### Dataset entries:
__________

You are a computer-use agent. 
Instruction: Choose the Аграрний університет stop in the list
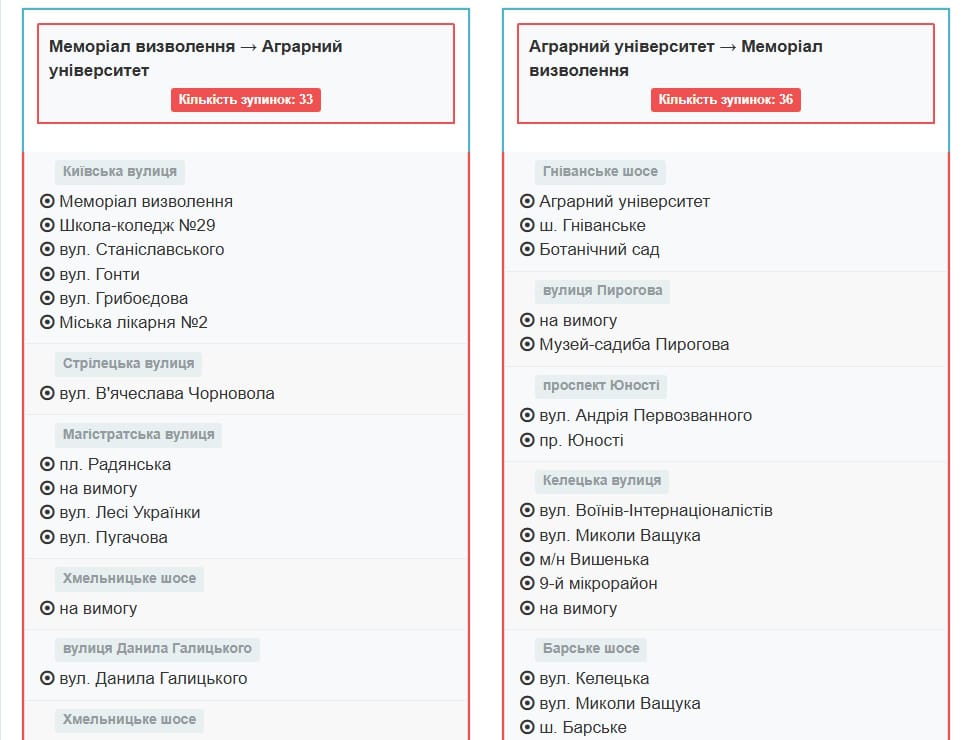(624, 201)
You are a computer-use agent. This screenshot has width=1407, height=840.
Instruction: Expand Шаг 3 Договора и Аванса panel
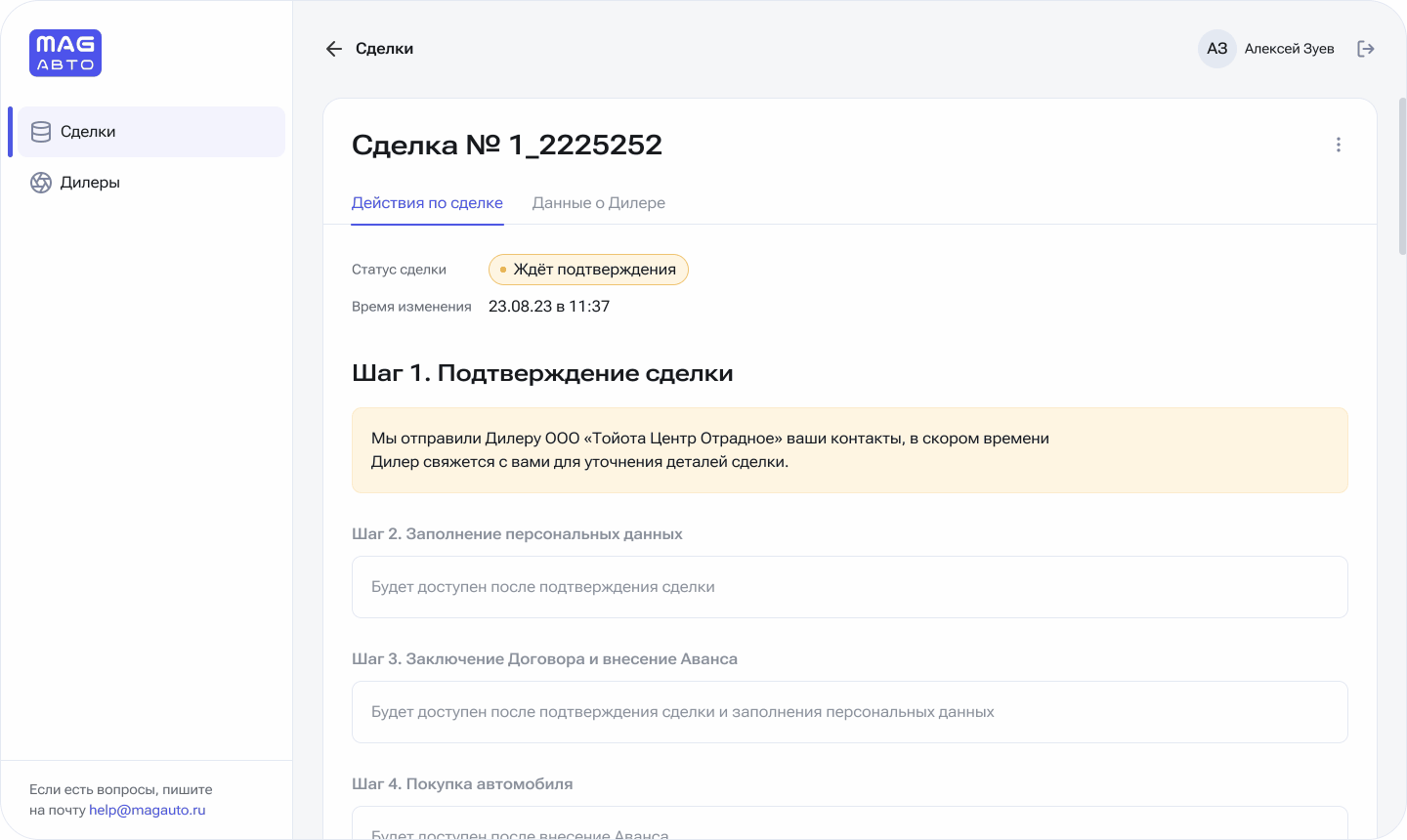coord(849,712)
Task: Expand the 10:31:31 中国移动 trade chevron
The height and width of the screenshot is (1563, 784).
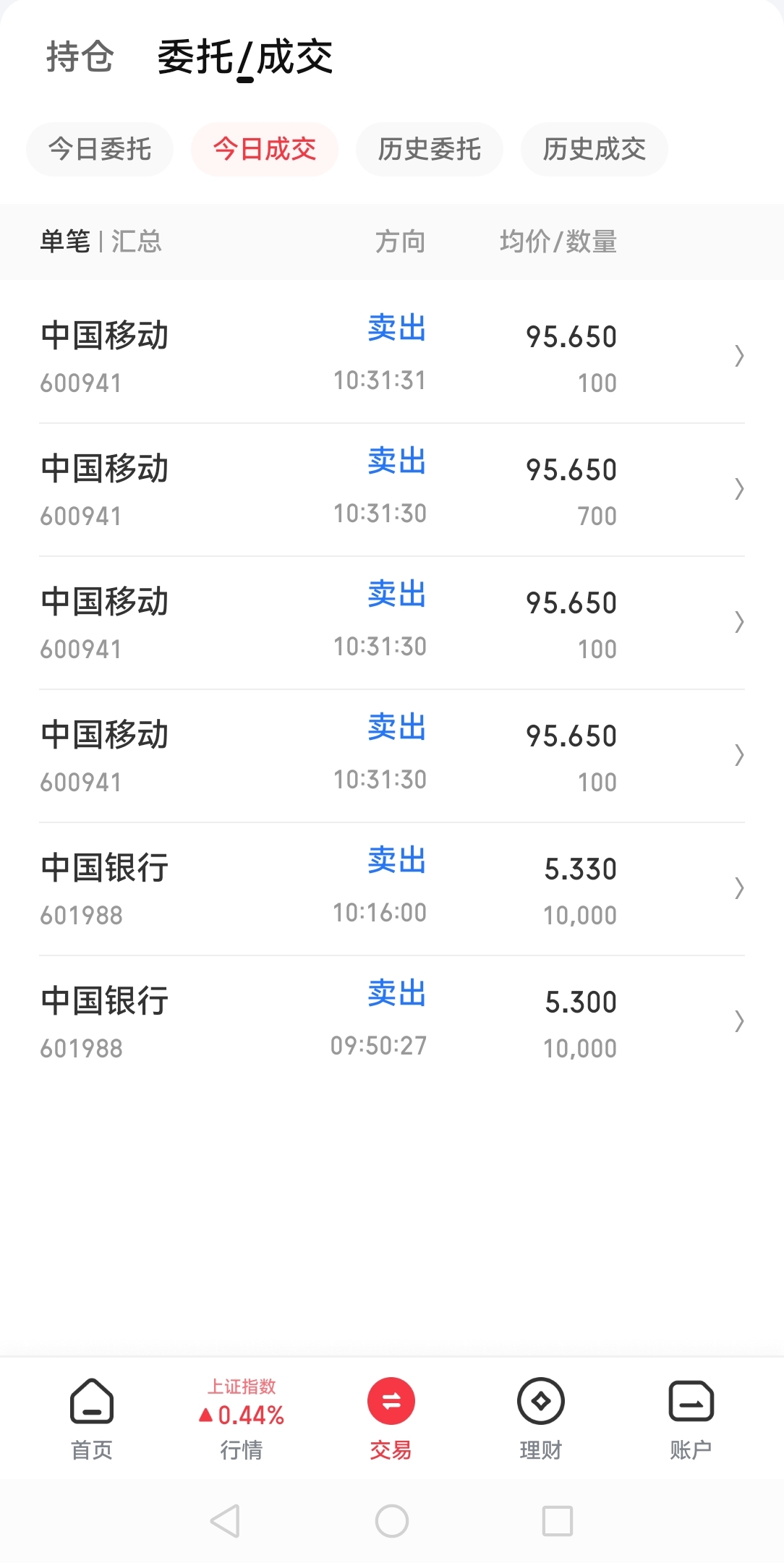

__________

### Work request:
Gather each line in the entries above where the string "width" is found.

### Written reply:
You are a computer-use agent. This screenshot has width=1407, height=840.
The height and width of the screenshot is (1563, 784).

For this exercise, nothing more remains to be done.